I'm hopeful (and realistic) of the decision I'm about to make over this weekend. It's a choice between treading unfamiliar territory or going back to an old turf. I've been doing some calculations, both qualitative and quantitative but at the end of the day, I know my choice would be made by heart. It does not always get me to the ideal situation but it does lead me to learning experiences, which to me is the beauty of living. So let me give a toast to myself:
Here's to staying young at heart, renewed career fulfillment, goal-setting and making more dreams come true. Cheers!
I have had a number of realizations this week. For one, I've grown from that idealistic guilt-stricken new mom of more than a year ago to a grounded and realistic mom of a soon-to-be two-year old toddler that I have become today. My mama was a working woman and I think I grew up just fine.
My past mistakes and failures made me feel jaded but I don't dwell. I have learned to pick myself up with the help of my family and friends. That's why it is important to keep ourselves surrounded with people who loves us unconditionally.

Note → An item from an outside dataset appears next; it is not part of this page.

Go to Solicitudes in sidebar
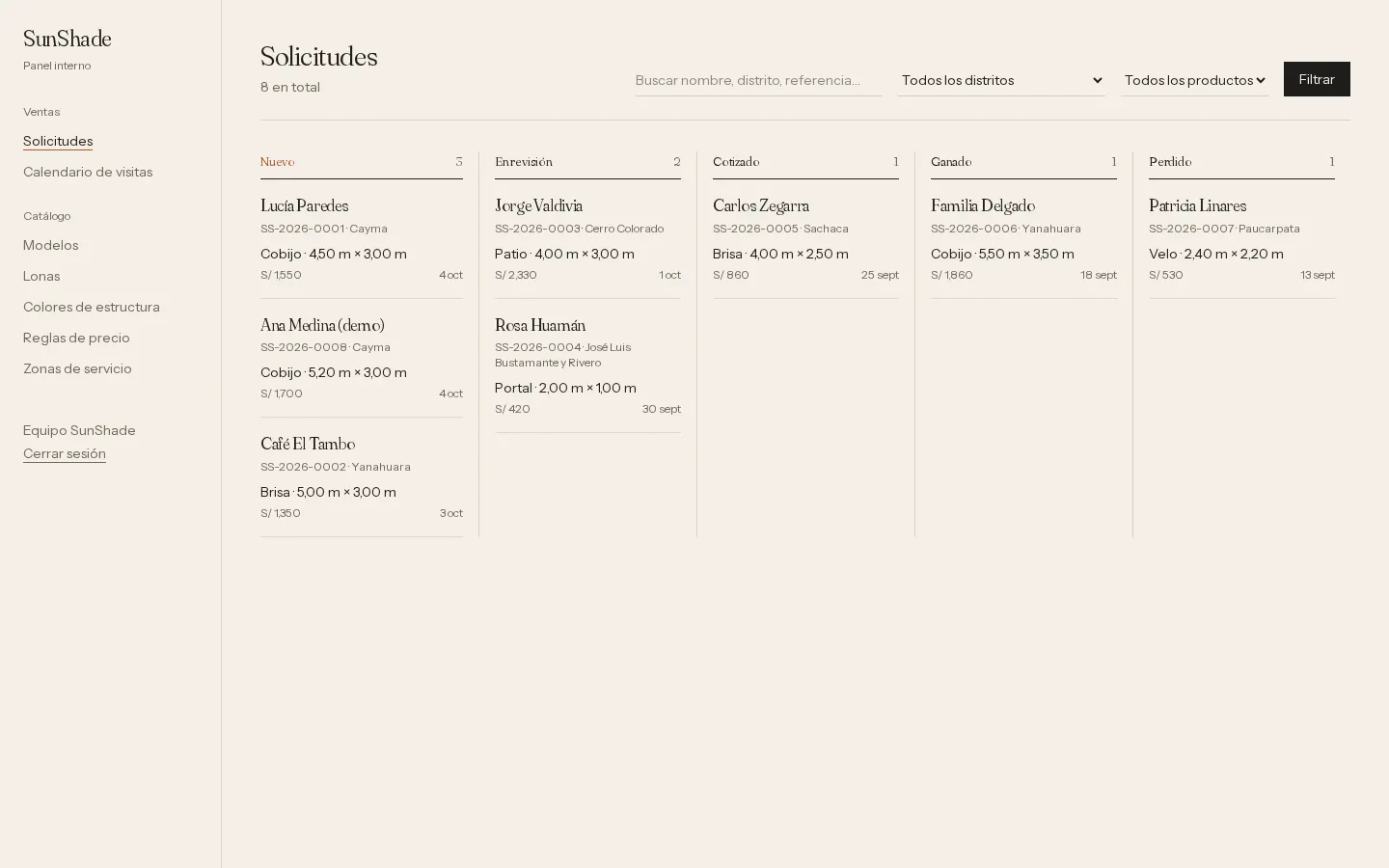Screen dimensions: 1389x868 pos(58,141)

I have also realized the wisdom in being mindful, of being present in the here and now. Sometimes we get so caught up in our daily routines that we forget what is important and what our goals and priorities are. And then we realize, time has passed us by so fleetingly. That's why I started this blog and hope to sustain it. I try to be as honest as possible even though, as my husband puts it, some of my posts contemplate despair and he doesn't like it. I don't really care. The idea of the blog is for me to understand myself better, not to please or appease other people or project a perfect life.
I no longer feel as nervous in interviews as I used to. I'm more confident, which I think stems from knowing myself better. It helped that I have gone through a tough interview process in one dream job more than a year ago. I did not get the job but I got off with bits of wisdom and yet another learning experience. That's what failures are for. Hopefully, I will find time to write and share those learnings.
I have learned to ask questions and to negotiate. I used to just accept what is offered and try to make things easy. I guess, with age and experience, we learn to fight for what we think we deserve.
It feels really good to have choices and to be reaffirmed of my value as a person. The events of last week have sparked a fire in me to be better in what I do, to have goals and to dream big dreams again, without thinking one bit of winning in the lottery.
Maybe I've changed. Maybe, I'm done overindulging myself . I'm gearing (again) for some excitement, and I know for sure, troubles. The only difference is I now have the benefit of hindsight. In the coming days, you'll surely hear some rants and hopefully, optimistically, some dreams coming true.